Exercise task. Please reproduce everything from the start of the rows below down to the line containing "Looking at the screenshot, I should (x=624, y=201).", including both ends, and leave the pictures out of your answer.

--- Start Supplied data ---

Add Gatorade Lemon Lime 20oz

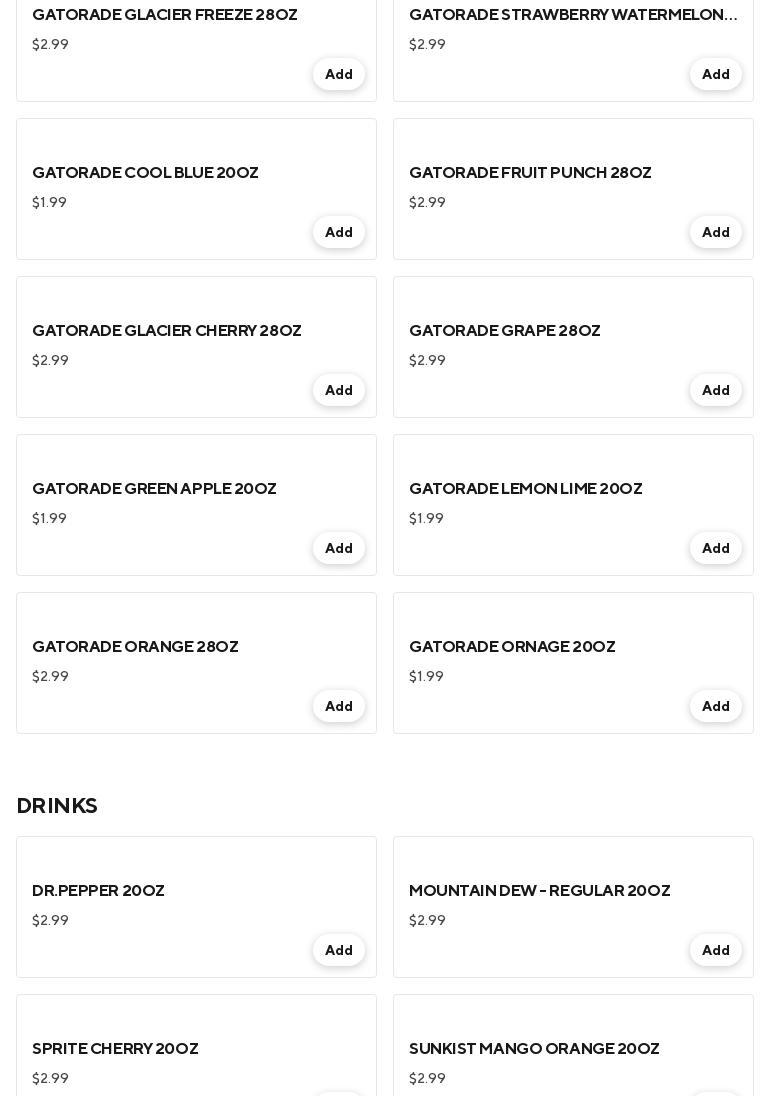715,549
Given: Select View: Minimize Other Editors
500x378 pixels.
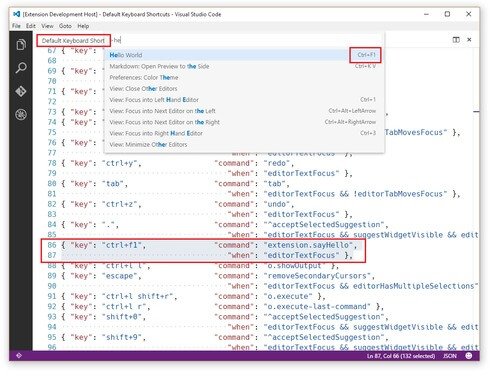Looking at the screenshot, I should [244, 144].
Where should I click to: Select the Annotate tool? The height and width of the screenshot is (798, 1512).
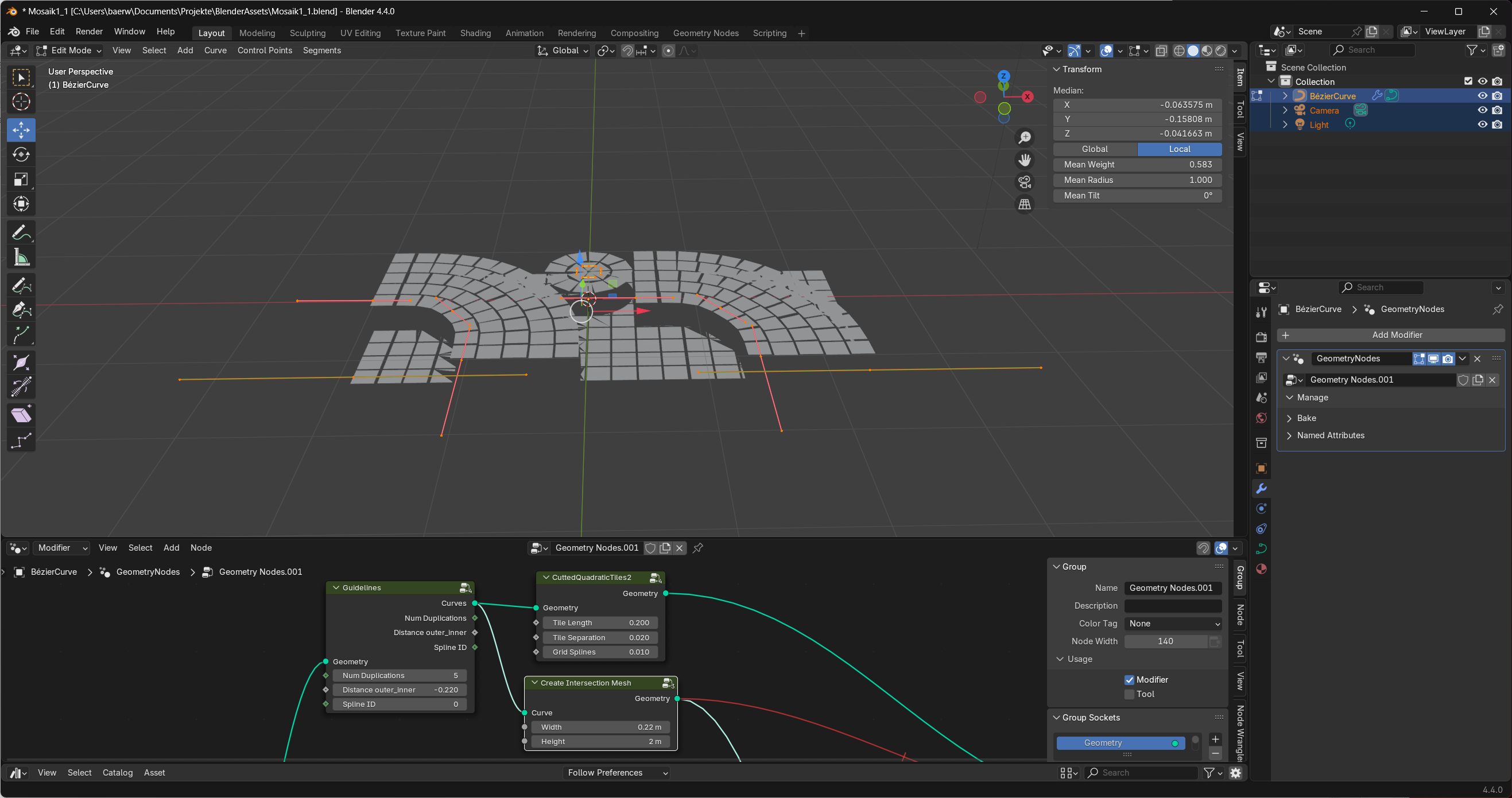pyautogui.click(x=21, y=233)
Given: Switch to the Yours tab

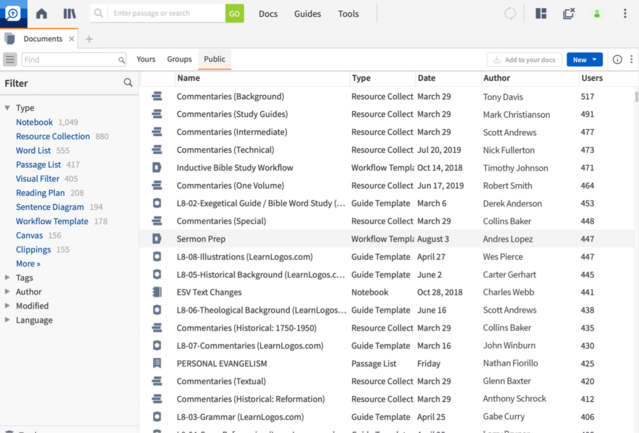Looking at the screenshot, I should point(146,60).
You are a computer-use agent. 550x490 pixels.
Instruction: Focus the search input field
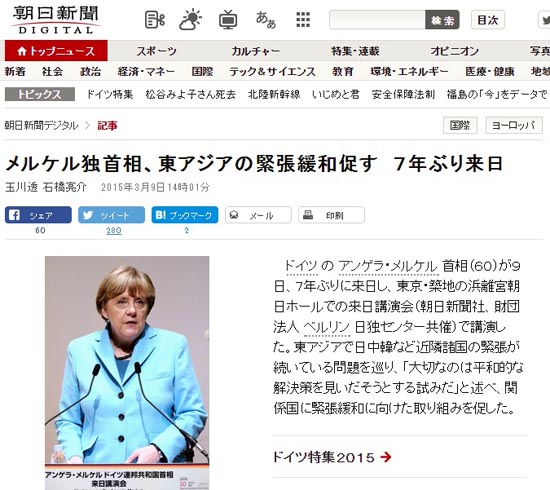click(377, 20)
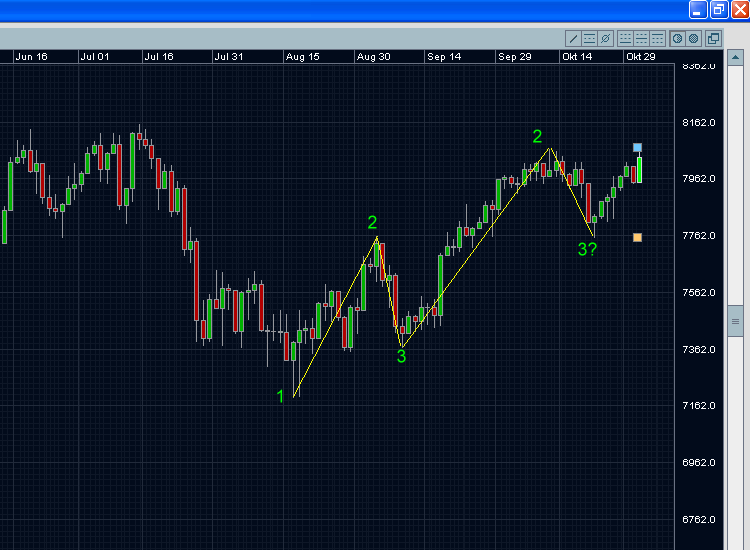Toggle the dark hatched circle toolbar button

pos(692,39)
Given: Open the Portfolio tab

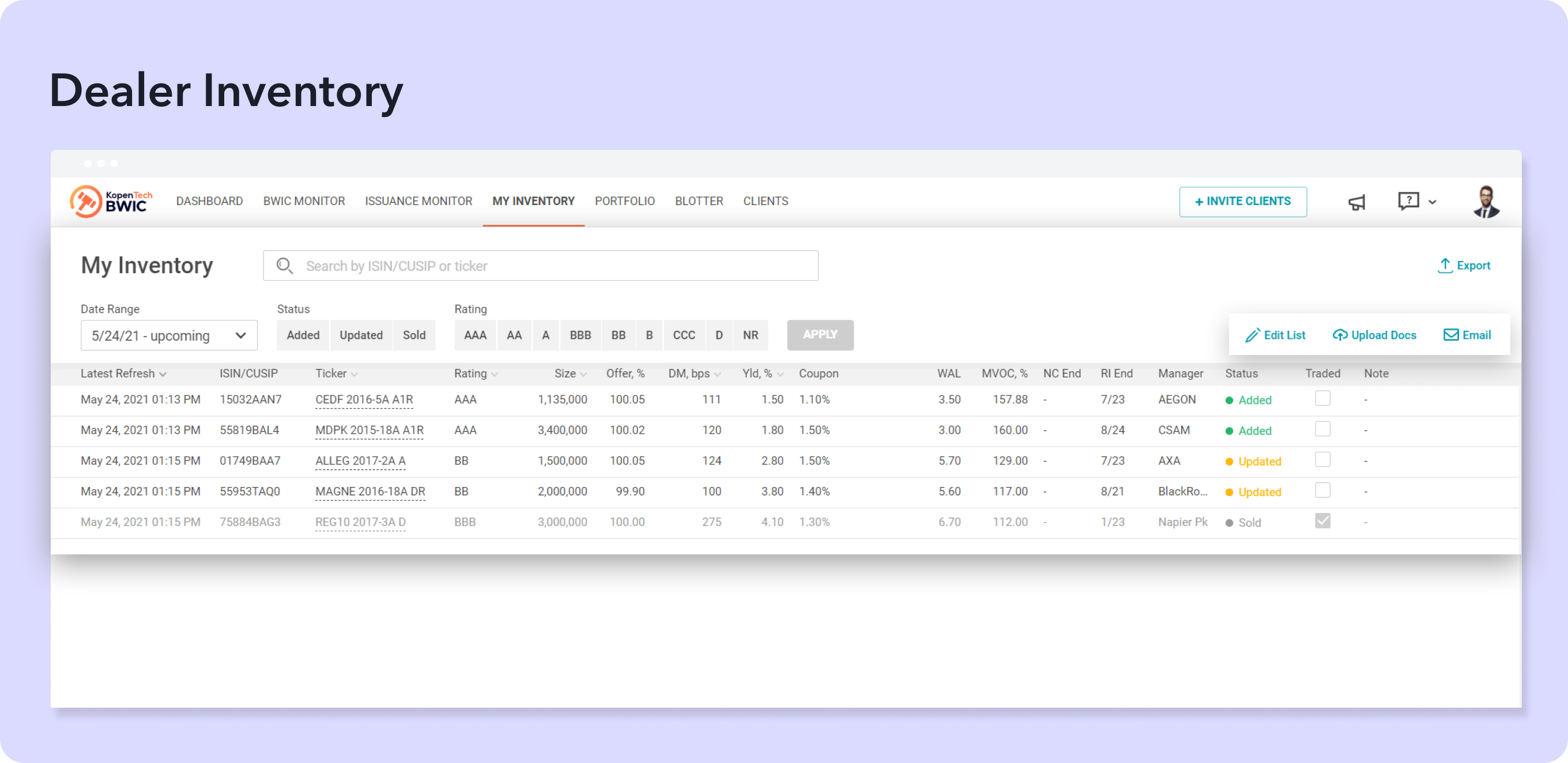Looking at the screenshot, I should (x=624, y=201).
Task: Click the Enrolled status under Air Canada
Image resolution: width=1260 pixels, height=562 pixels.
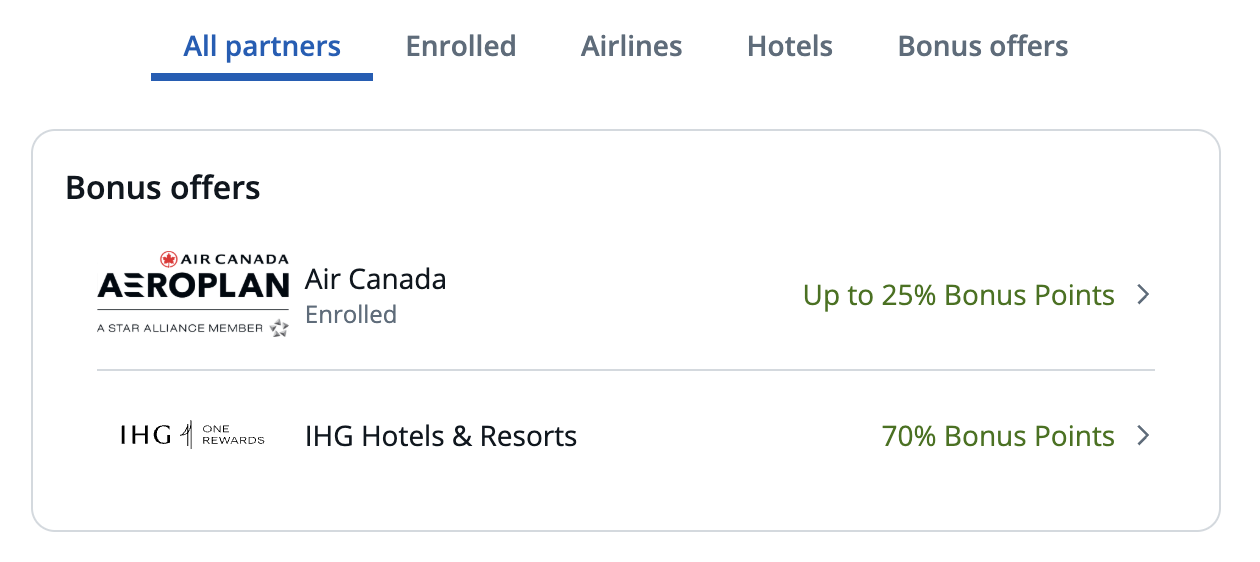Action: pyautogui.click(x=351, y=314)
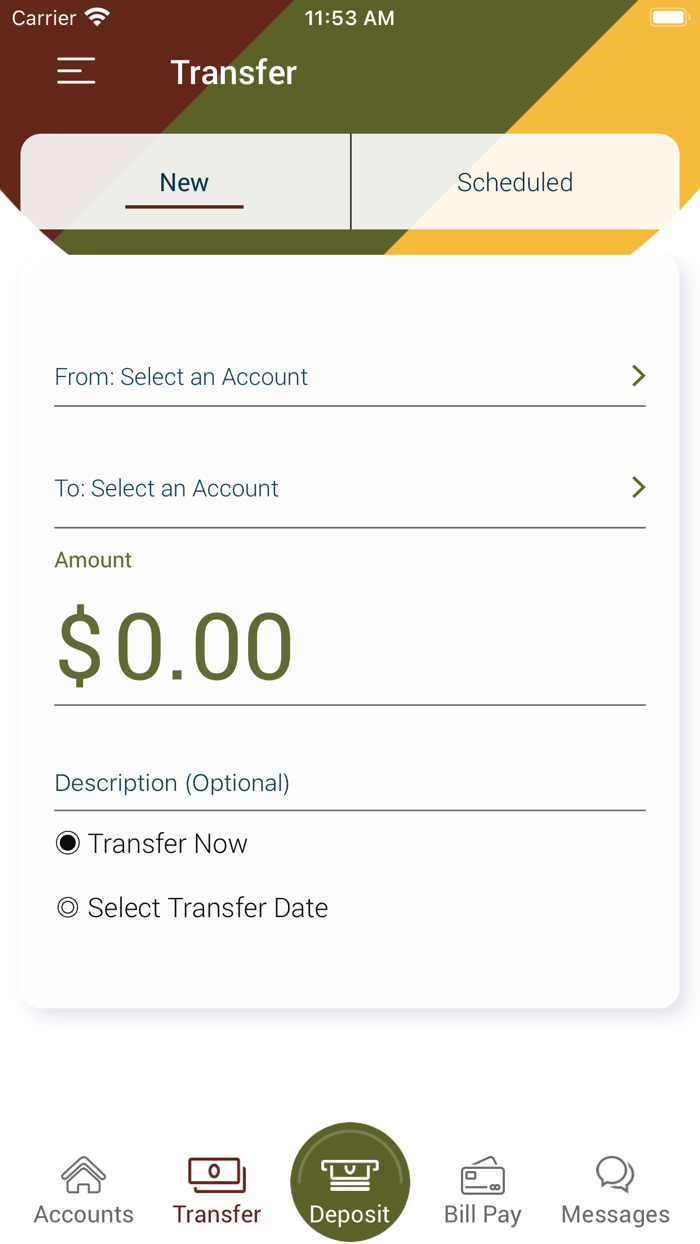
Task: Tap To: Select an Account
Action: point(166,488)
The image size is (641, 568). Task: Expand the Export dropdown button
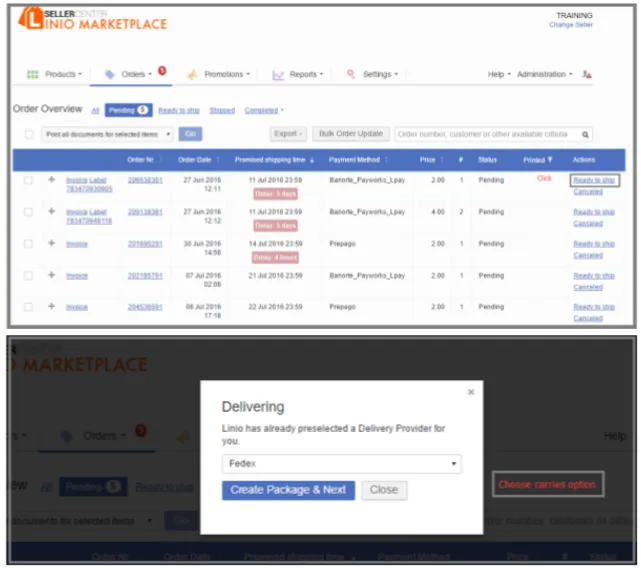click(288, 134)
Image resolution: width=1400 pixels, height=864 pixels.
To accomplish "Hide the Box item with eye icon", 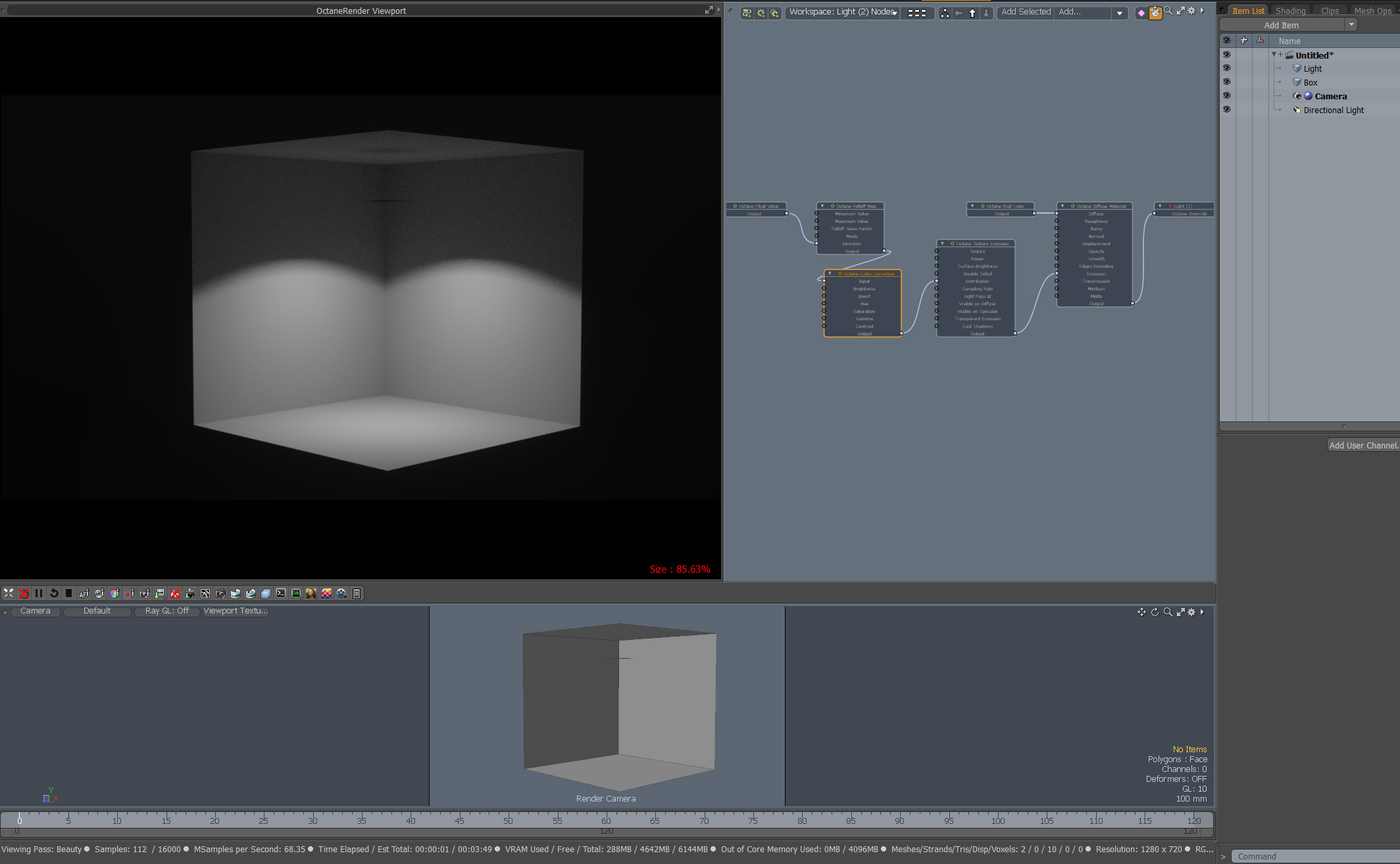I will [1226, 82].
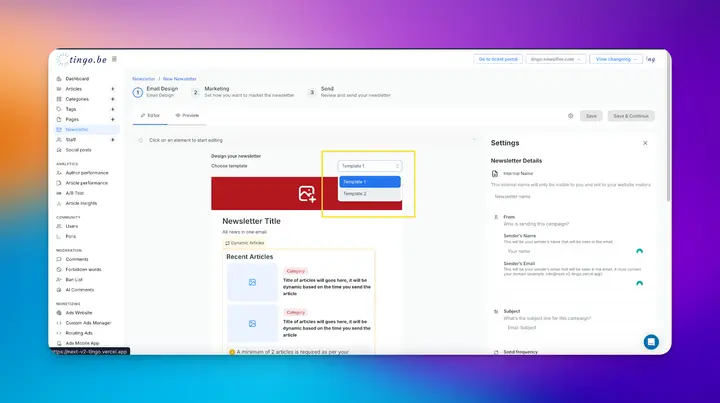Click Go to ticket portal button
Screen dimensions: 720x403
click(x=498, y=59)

--- End Supplied data ---

Finished task.
Add Gatorade Lemon Lime 20oz

715,549
Given: Select View: Minimize Other Editors
500x378 pixels.
Looking at the screenshot, I should [244, 144].
Where should I click to: Select the Annotate tool? The height and width of the screenshot is (798, 1512).
pyautogui.click(x=21, y=233)
Given: Switch to the Yours tab

Looking at the screenshot, I should point(146,60).
You are a computer-use agent. 550x490 pixels.
Instruction: Focus the search input field
click(377, 20)
Toggle the dark hatched circle toolbar button

pos(692,39)
Given: Open the Portfolio tab

Looking at the screenshot, I should (x=624, y=201).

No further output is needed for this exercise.